* OBJETIVO DEL EJERCICIO
Responde con datos del texto:
1. ¿Qué hacía la criada Aurelia la tarde en que murió Unamuno?
2. ¿En qué fecha murió Unamuno?
3. ¿Qué vínculo común tienen Antonio Machado y Ezra Pound?

* TEXTO PROPORCIONADO
■ ■ ■ ■

Otro falangista amigo suyo, Bartolomé Aragón Gómez, solía acudir a su casa para darle conversación alrededor de la mesa camilla, disimulando así su arresto domiciliario. Una tarde, mientras la criada Aurelia estaba planchando, Unamuno vaciaba su cólera contra los desmanes de Mola, de Millán Astray y de Martínez Anido, aunque no contra Franco, al que había visitado inútilmente para salvar de la muerte a algunos de sus conocidos. Al final de su larga invectiva guardó silencio e inclinó la cabeza. El amigo pensó que se había dormido, pero en ese momento la habitación comenzó a oler a chamusquina. Una babucha de don Miguel estaba ardiendo con el fuego del brasero de cisco. Había muerto. Era el 31 de diciembre de 1936. En ese tiempo, como la zapatilla de Unamuno, también ardía España entera.
Había pasado la vida luchando contra esto y aquello, pero en el fondo no había peleado más que contra sí mismo, sin otra obsesión —nada menos— que la de ser inmortal frente a la divinidad. Ese fue su destino. Total, para nada. Pero Unamuno ha vuelto a la actualidad porque el olor a chamusquina se ha apoderado del aire. El odio, los enconos y las banderías irredentas arden ahora como la babucha de Unamuno en el brasero de cisco de la política española.

sábado, 1 de junio de 2019

Pound y Machado en Medinaceli


Manuel Vilas escribía hace no mucho sobre dos poetas que tenían diferencias de bulto y un vínculo común: los dos están enterrados fuera del país donde nacieron. La patria, a menudo, está a la greña con la poesía. Dos cumbres de la lírica castellana, Antonio Machado; e inglesa, Ezra Pound, rebozan sus huesos con tierra distinta a la que les vio nacer.

■ ■ ■ ■

* FRAGMENTOS DE DATOS
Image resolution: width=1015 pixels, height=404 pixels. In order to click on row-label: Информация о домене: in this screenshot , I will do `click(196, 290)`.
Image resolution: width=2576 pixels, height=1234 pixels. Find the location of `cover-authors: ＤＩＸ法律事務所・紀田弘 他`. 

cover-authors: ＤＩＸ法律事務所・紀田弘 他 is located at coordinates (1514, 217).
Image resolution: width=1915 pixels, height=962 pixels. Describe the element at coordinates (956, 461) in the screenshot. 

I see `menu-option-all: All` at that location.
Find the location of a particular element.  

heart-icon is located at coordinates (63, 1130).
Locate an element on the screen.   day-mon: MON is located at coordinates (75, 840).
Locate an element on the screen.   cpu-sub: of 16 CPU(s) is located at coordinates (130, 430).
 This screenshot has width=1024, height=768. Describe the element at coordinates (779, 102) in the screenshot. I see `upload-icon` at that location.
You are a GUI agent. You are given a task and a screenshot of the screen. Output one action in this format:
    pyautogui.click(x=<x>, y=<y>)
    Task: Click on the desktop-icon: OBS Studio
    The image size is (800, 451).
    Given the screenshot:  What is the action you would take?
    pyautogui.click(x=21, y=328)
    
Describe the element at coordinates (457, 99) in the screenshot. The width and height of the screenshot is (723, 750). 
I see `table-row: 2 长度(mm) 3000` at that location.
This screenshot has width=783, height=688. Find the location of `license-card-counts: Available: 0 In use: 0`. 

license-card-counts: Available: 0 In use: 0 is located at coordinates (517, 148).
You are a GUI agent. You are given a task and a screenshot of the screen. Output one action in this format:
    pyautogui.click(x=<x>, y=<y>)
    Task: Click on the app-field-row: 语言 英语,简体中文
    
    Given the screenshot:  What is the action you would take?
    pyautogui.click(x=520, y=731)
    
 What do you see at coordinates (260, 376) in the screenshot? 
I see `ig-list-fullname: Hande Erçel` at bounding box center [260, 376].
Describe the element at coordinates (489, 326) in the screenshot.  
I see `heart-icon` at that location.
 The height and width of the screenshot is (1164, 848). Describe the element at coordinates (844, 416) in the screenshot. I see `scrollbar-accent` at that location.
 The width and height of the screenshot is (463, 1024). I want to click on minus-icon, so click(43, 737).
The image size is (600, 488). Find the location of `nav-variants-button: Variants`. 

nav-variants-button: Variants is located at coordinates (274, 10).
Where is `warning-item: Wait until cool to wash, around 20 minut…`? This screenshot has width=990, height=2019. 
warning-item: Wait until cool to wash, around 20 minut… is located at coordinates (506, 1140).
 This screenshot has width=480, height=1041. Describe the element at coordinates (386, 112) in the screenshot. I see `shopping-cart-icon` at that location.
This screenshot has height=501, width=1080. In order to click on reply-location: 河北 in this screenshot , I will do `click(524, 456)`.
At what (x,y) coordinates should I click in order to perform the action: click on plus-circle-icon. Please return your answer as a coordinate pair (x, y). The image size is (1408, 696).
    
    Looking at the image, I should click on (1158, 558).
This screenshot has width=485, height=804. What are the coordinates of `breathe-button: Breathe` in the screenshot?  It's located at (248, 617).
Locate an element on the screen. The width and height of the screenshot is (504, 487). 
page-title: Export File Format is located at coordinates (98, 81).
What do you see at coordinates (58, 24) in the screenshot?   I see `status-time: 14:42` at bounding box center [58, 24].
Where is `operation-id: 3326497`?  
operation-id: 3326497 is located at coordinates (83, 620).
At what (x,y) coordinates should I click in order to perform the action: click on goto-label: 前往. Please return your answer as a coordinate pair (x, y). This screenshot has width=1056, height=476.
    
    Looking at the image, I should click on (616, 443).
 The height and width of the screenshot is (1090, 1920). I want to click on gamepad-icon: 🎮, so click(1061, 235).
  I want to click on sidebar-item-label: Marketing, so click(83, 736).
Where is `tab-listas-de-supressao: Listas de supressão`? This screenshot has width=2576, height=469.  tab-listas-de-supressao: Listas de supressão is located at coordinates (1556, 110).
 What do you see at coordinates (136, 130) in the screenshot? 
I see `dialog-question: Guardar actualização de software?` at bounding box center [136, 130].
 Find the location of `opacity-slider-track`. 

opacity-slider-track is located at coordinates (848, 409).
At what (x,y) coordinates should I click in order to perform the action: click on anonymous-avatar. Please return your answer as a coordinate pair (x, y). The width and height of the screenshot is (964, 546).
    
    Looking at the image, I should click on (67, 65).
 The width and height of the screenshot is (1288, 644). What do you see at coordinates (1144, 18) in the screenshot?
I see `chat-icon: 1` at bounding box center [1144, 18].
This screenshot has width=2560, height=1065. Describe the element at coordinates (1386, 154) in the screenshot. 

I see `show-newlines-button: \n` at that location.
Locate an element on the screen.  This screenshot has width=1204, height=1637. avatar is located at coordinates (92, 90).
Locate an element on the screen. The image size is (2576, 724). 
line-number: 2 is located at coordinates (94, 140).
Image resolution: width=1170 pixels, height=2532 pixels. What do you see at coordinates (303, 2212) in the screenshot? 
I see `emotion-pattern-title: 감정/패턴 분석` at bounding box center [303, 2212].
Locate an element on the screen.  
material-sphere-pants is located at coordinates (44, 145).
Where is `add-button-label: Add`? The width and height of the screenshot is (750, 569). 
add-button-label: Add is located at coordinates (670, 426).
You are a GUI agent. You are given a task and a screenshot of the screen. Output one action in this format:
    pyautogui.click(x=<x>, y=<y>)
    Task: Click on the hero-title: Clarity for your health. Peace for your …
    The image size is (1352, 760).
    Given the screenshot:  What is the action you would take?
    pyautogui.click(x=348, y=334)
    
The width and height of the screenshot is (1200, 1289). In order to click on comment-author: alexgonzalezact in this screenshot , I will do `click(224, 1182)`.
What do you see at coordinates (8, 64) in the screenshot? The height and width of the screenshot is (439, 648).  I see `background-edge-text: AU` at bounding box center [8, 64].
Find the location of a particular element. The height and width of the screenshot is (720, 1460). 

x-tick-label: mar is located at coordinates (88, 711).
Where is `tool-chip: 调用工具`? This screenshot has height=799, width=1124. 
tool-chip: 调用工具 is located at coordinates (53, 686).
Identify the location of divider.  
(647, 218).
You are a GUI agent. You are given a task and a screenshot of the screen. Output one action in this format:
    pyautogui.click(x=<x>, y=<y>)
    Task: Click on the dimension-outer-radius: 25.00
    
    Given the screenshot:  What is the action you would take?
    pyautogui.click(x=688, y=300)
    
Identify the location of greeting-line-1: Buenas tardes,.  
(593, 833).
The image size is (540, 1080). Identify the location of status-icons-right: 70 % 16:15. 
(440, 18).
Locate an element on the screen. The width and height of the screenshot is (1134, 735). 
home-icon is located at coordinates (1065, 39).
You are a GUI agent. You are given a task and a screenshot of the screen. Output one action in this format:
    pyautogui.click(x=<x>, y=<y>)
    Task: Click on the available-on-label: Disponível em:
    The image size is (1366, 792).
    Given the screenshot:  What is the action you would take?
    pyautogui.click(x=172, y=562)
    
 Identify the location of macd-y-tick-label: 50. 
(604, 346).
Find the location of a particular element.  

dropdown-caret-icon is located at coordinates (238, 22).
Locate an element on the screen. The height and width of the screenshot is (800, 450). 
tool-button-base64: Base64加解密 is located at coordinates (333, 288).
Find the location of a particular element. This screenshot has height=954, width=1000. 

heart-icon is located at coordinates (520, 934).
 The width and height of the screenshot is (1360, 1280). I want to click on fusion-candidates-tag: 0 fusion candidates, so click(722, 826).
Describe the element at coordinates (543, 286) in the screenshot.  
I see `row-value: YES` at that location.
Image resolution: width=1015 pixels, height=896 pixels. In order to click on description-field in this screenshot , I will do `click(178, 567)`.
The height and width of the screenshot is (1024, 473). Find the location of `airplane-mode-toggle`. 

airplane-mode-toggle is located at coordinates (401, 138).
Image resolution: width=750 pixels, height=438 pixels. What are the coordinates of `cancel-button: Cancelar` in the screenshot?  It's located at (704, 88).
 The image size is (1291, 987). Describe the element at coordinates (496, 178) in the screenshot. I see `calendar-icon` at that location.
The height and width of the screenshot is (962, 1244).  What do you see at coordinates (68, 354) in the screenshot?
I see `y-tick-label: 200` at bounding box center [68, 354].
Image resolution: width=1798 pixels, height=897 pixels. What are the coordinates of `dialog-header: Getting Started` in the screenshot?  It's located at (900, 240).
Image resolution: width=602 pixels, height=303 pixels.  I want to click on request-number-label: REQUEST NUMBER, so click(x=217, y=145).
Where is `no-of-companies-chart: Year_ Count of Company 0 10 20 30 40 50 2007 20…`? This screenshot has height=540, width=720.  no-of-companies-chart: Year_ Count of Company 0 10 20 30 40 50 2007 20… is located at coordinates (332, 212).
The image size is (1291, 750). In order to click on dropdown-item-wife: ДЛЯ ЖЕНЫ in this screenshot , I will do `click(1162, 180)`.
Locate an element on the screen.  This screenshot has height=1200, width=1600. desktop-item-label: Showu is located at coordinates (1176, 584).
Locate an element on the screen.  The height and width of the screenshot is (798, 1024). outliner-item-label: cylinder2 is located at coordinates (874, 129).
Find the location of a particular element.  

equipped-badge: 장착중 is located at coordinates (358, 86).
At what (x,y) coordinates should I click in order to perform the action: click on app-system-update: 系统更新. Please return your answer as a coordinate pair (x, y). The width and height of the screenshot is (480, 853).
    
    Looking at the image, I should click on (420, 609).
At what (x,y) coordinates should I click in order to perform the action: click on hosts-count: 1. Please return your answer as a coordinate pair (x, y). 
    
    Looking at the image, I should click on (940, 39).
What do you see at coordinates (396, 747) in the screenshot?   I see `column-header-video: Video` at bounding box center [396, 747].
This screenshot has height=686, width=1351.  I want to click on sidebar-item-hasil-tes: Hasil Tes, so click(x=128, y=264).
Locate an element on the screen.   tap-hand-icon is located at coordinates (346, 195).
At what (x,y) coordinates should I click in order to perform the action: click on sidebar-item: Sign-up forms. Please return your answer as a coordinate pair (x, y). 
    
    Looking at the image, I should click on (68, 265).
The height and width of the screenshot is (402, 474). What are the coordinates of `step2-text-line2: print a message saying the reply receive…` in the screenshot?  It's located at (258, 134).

■ ■ ■ ■

* SOLUCIÓN
1. Estaba planchando.
2. El 31 de diciembre de 1936.
3. Los dos están enterrados fuera del país donde nacieron.